彼の言い分を聞き、そして、長谷の不安どおりに彼が小林を殺していたのならば逃がさねばならない。
長谷はそのために俺に情報を渡したのだ。
あの嘘吐きは嘘吐きとバレている所で嘘吐き失格だ。
「ただいま。」
家の中は常夜灯も点いておらず、当り前だが台所も真っ暗だった。
俺は慌てて玄関の壁のスイッチを手探りし、玄関の廊下の電気を点けた。
「田辺?」
そうだ、この家には千代子もいたのだ。
彼女はに二階だろうか?
けれど、俺と田辺にこよなく怯える小さな子供が寝るにはまだ早い時間だ。
寝ていたとしても、いや、寝ているならばこそ家中を真っ暗にするわけがないだろう。
千代子は夜泣きをする子だ。
俺は急いで靴を脱ぎ、とにかく台所へと廊下を早足で向かった。
照明の傘を手探りでつかみ、点灯スイッチをカチリと入れる。
白熱灯がパッと点灯して明るくなった台所は、当たり前だががらんとしており、田辺が俺に用意した夕食の存在など一つも無い。
それどころか、台所のテーブルには、陶器の箸置きを重石代りにのせた白い紙が置いてあった。
強く引っ張ったためか、揺れる電灯で目の前を光と影が揺れて動いている。
俺は一瞬呆然としてしまっていたのだ。
「あの、馬鹿!」
そして、書置きを読んで電話台へと走った。
勿論、掛ける相手は杉並に残ると言っていた長谷だ。
そこで杉並の俺の実家に掛け、あの女中に長谷を電話口に出すように命令した。
「いいから、君の兄さんが大変なんだ。そこにいるはずの馬鹿男を出してくれ。」
バタバタと人が動く気配が起こり、数十秒後に電話口に聞き覚えのある声が響いた。
「どうした?」
「この、間抜け!あの手馴れの田辺と千代子が誘拐された。やつらの残した書付の意味は何だ?あの二人を誘拐して奴等は何がしたいんだ!誘拐した奴等は何者だ!」
しばしの沈黙の後、長谷の疲れた声が響いた。
「俺を拾ってくれ。そのメモには何が書いてある?」
「二人は預かった。俺が帰宅したのを見計らって電話を掛けるとさ。さぁ、奴等が電話を掛ける前に、奴等に返す言葉を教えてくれ。」
「たぶん、神野が隠した女学生時代の顧客リストを要求するはずだ。その頃の客で未だに金持ちな奴らは多い。渡すと答えてくれ。」
「わかった。後で掛け直す。」
長谷を殴る気持ちのまま、強く受話器を叩きつけるように戻した。
そして、その数分後に電話が鳴った。
「はい。」
「友人と子供は預かっている。」
「口上はいい。彼らが生きている確認をさせろ。」
暫しの沈黙の後に、男の息を吐くような声がした。
「すいません。隊長。千代子は無事です。
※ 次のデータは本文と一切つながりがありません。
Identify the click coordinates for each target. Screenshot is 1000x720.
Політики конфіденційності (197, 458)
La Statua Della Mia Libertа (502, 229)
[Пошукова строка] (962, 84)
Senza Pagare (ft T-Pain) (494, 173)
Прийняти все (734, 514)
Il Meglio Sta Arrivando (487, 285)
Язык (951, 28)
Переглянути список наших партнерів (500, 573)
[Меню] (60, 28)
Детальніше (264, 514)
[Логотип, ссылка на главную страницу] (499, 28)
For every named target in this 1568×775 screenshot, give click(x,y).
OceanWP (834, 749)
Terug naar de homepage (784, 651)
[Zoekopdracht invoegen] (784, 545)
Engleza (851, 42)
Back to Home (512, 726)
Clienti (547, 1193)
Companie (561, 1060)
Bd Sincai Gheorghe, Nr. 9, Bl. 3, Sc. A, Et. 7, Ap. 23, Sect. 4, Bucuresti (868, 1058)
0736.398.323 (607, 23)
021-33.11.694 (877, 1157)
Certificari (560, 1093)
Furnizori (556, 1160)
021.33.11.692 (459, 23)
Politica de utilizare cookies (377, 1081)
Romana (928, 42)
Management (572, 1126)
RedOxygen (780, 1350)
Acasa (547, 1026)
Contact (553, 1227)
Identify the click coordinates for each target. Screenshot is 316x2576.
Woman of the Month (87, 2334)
」
「わかった。換われ。」
俺の声に呼応するかのように、すぐさま先程の男が電話口に出た。
「今すぐにこいつらと交換の品を持って来い。リストと言えば分るだろう。」
「わかった。場所はどこだ?」
電話が切れると、俺は再び実家に電話をした。
今度は長谷がすぐに出たが、彼に話させる前に一方的に俺が話した。
「俺はお前を拾わない。俺の親父の車を使え。場所は――。わかったな。」
「おい、ふざけ――」
がちゃん。
長谷への怒りのまま、俺は叩きつけるように電話を切った。
俺は書斎に戻り、サイドボードへと向かった。
サイドボードの奥に置かれた最高級のブランデーをずらすと、そこに小さな鍵穴の付いた扉が現れた。
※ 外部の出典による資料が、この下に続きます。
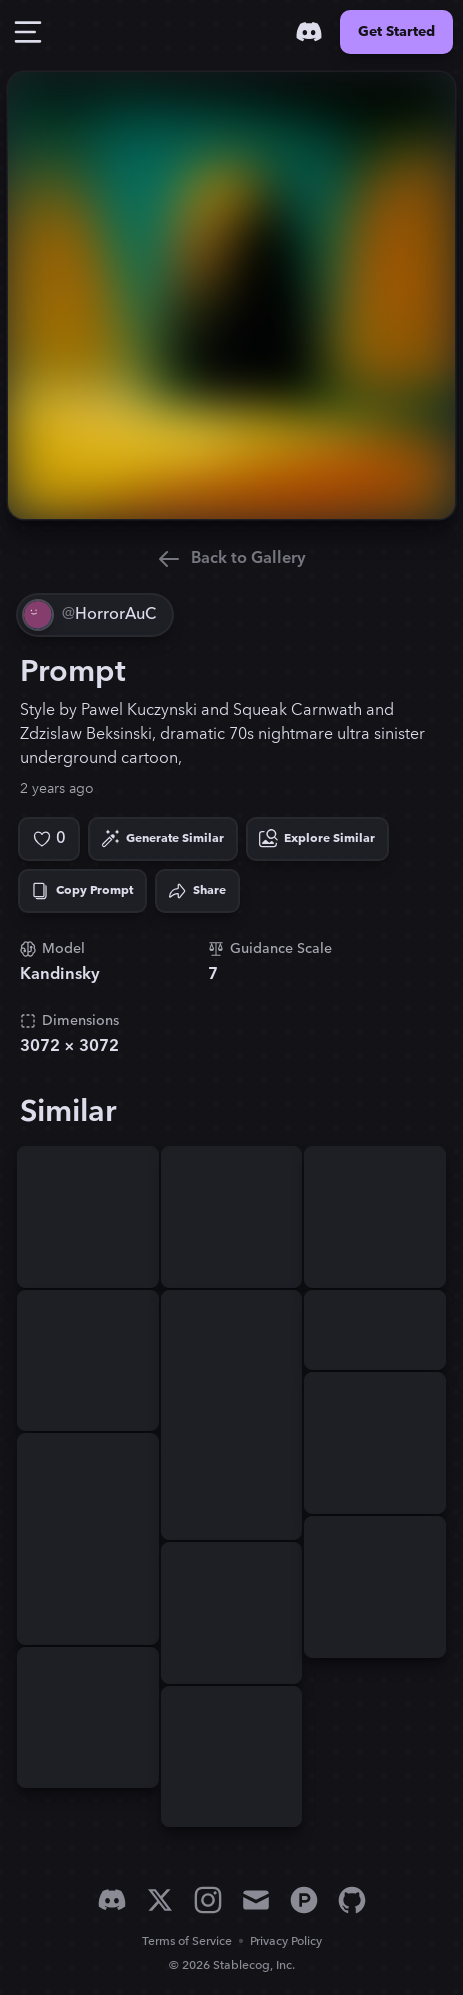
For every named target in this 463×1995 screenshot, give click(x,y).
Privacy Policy (286, 1941)
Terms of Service (187, 1941)
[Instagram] (208, 1900)
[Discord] (309, 32)
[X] (160, 1900)
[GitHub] (352, 1900)
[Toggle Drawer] (28, 32)
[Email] (256, 1900)
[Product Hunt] (304, 1900)
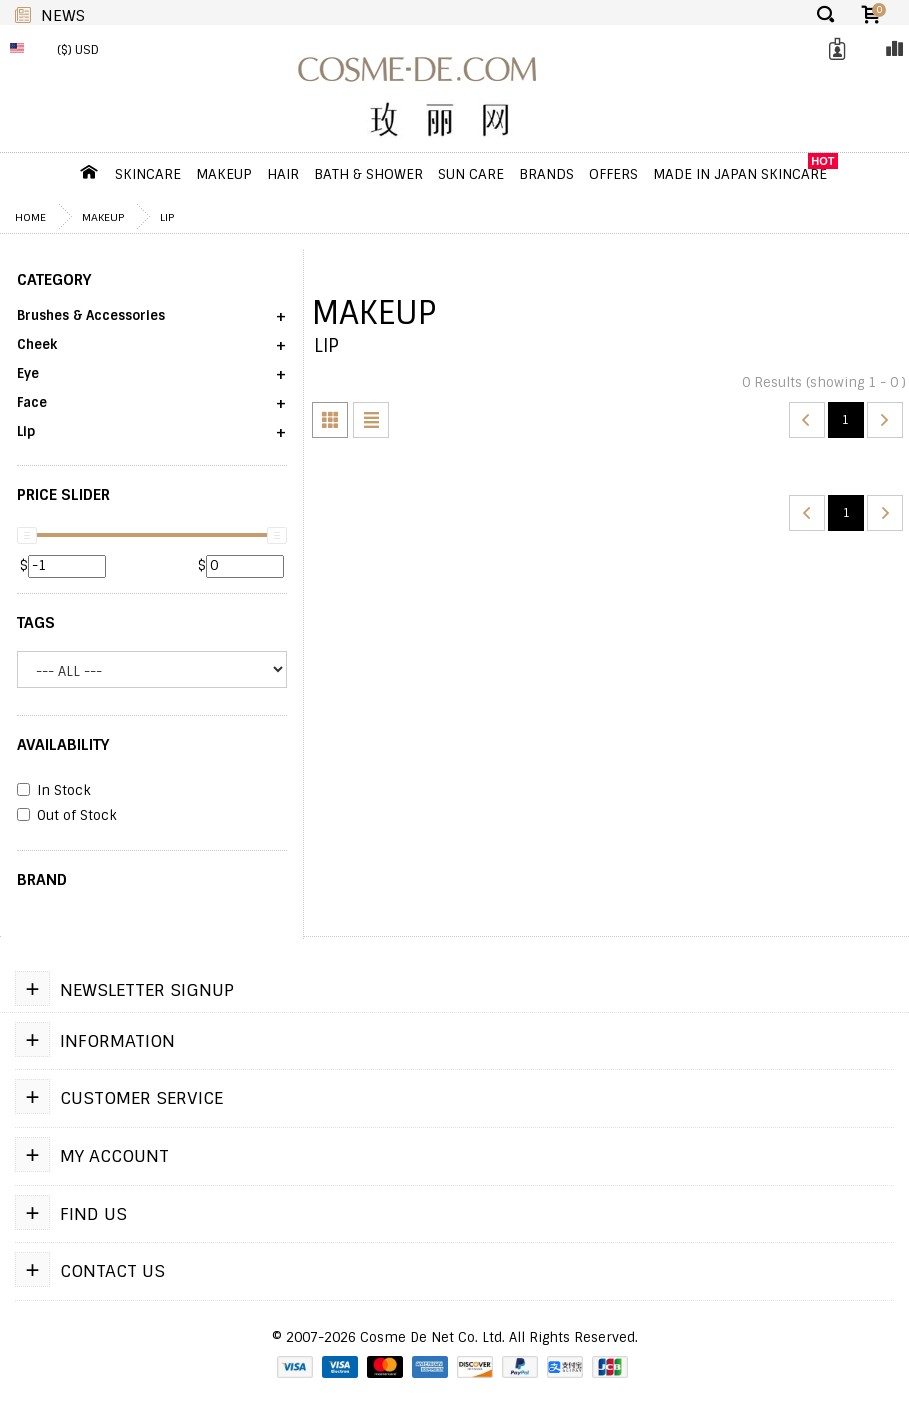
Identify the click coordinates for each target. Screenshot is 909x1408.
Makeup (224, 174)
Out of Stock (67, 816)
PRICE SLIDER (63, 495)
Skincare (148, 174)
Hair (283, 174)
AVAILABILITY (63, 745)
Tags (36, 623)
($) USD (78, 50)
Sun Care (471, 174)
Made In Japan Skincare (740, 174)
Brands (546, 174)
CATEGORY (54, 280)
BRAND (42, 880)
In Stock (54, 791)
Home (30, 217)
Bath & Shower (368, 174)
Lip (167, 217)
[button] (152, 322)
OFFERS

俺は鉄の杖の持ち手を動かして外すと、そこに隠してあった小型の鍵を取り出し、取り出した鍵を隠し扉に嵌めてまわした。
カチリと解錠すると、その鍵を取っ手代わりにして隠し扉を開けた。
手を突っ込み、目的のものを取り出す。
俺の手に握られた防水布に包まれたそれは、中折れ上下二連式の小型拳銃、レミントン・デリンジャーのレプリカという、俺の作った銃だ。
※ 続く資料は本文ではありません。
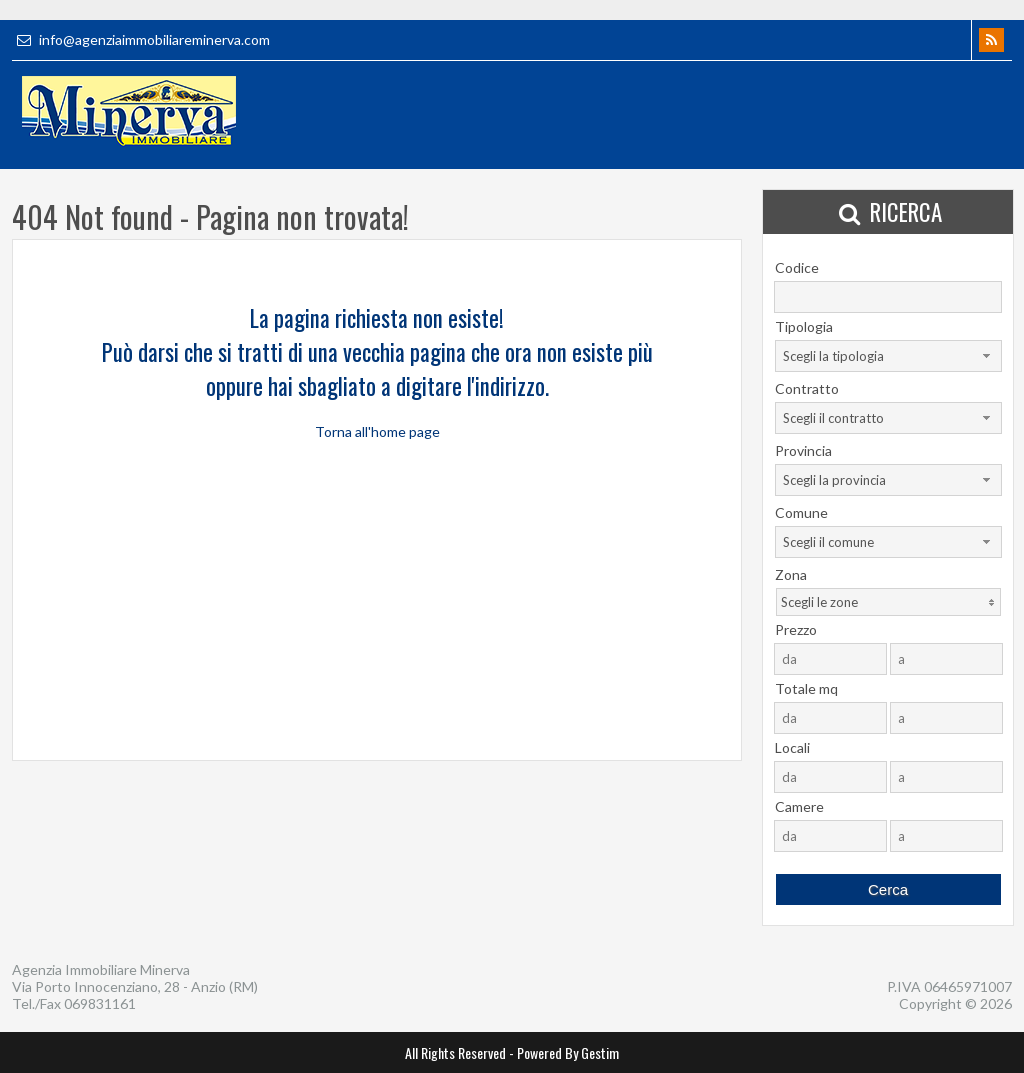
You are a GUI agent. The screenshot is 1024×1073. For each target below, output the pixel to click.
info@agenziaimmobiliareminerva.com (141, 39)
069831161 (100, 1003)
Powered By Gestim (568, 1052)
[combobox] (888, 356)
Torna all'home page (377, 431)
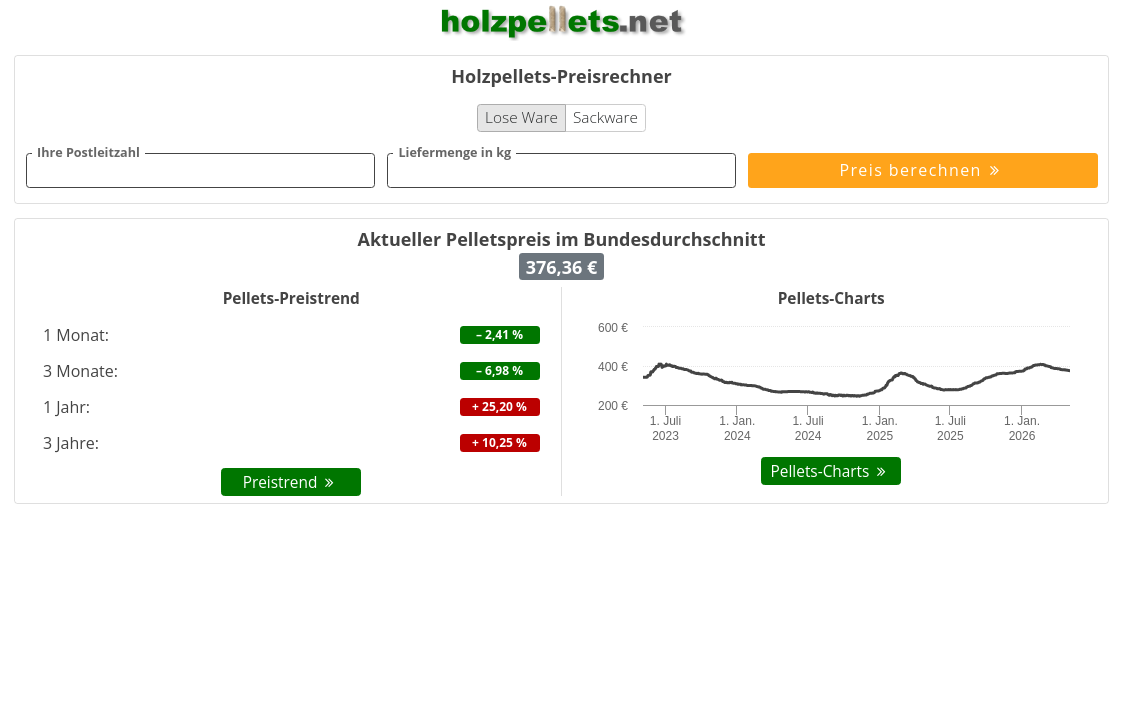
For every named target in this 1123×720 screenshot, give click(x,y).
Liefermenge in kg (454, 153)
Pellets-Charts (831, 471)
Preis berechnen (922, 170)
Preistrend (291, 482)
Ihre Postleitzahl (88, 153)
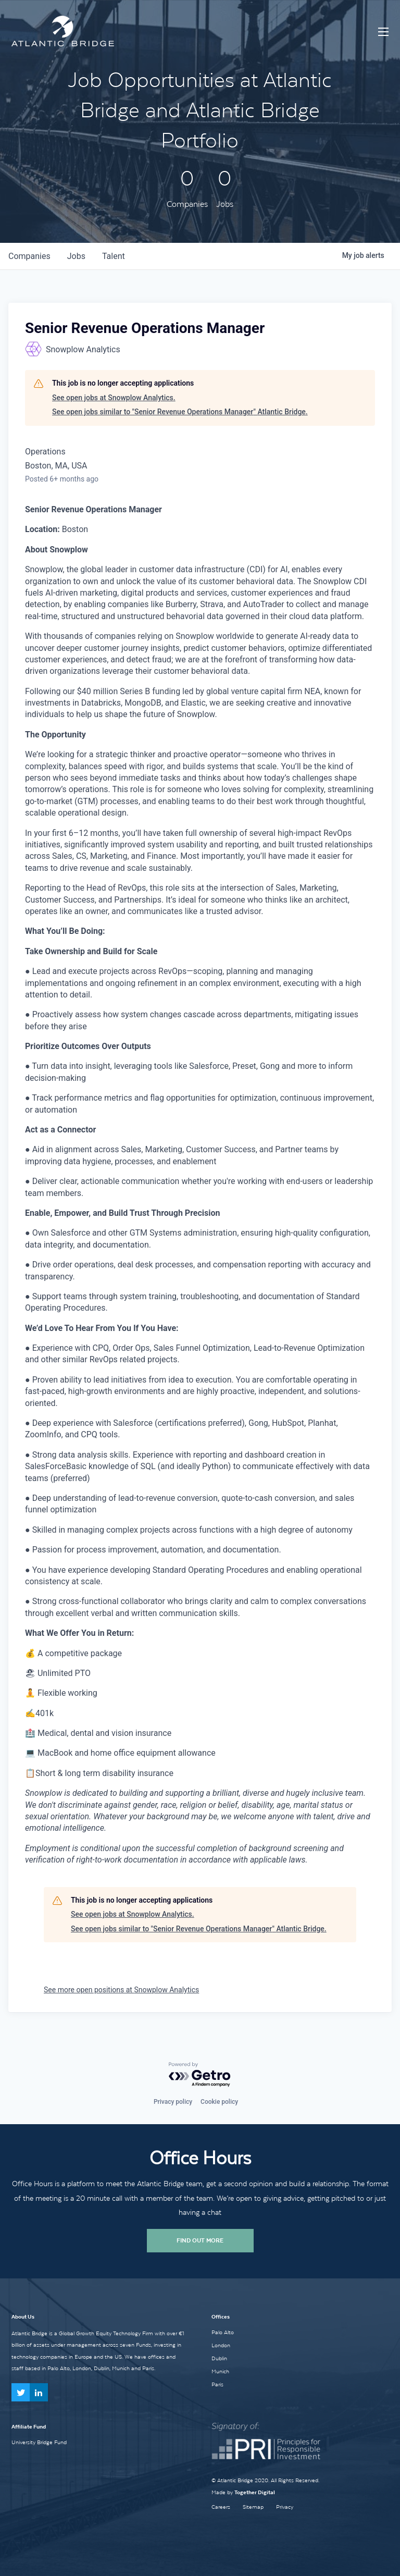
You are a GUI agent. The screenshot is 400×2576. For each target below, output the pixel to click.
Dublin (219, 2358)
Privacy (284, 2507)
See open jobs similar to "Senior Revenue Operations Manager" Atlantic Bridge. (180, 412)
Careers (220, 2507)
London (220, 2345)
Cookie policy (219, 2101)
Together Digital (254, 2492)
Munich (220, 2371)
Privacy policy (173, 2101)
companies (29, 256)
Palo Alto (222, 2332)
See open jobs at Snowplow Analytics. (114, 397)
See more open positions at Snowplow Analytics (121, 1990)
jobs (76, 256)
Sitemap (253, 2507)
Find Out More (200, 2240)
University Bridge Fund (39, 2442)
町工場でも、その気になれば違法拳銃ぐらい作れるのだ。
材料と金属を正確に切り出す技術と銃の構造を理解していなければ、弾を打ち出すどころか暴発しかしないものしか出来ない危険な行為だが、危機はいつだってそこにあるのである。
俺は手製のデリンジャーにこれまた手製の弾を込めると、コートのポケットにそれを落とし込んだ。
「あ、適当な書類。」
適当な紙束を書斎机から取り出して、それらしく見える様にと筒状に丸めて輪ゴムで巻いた。